Directions for this task: For the records below, count the lines containing the word "label" and reply with the number alone.

BEGIN

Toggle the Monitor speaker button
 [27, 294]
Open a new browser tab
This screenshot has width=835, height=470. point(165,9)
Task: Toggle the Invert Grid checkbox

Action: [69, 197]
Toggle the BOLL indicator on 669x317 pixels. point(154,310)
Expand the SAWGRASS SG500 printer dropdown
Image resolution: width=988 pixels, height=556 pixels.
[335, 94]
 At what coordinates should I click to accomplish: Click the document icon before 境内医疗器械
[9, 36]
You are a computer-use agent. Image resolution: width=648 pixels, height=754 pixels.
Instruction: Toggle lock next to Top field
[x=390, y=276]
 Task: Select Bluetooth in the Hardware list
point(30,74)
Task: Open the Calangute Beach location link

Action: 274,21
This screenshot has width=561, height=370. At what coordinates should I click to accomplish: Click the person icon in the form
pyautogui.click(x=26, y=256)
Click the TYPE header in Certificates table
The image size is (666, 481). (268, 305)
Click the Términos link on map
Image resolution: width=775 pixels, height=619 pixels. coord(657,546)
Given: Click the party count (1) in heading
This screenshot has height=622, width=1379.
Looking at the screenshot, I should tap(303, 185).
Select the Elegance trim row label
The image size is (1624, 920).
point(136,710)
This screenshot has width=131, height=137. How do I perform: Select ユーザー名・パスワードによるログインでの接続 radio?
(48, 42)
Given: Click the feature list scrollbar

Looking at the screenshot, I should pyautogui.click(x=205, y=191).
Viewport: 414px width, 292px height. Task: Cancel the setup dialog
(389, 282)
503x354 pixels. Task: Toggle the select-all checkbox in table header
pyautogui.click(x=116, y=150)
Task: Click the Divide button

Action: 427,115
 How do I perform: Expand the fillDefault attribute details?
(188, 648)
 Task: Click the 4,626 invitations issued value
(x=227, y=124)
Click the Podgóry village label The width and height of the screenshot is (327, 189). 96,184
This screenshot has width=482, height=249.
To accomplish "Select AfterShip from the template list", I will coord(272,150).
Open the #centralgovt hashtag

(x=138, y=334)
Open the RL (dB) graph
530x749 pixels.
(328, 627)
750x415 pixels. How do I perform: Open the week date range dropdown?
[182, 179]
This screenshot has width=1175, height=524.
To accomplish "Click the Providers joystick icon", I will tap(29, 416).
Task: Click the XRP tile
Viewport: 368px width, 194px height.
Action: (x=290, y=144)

END

Answer below: 2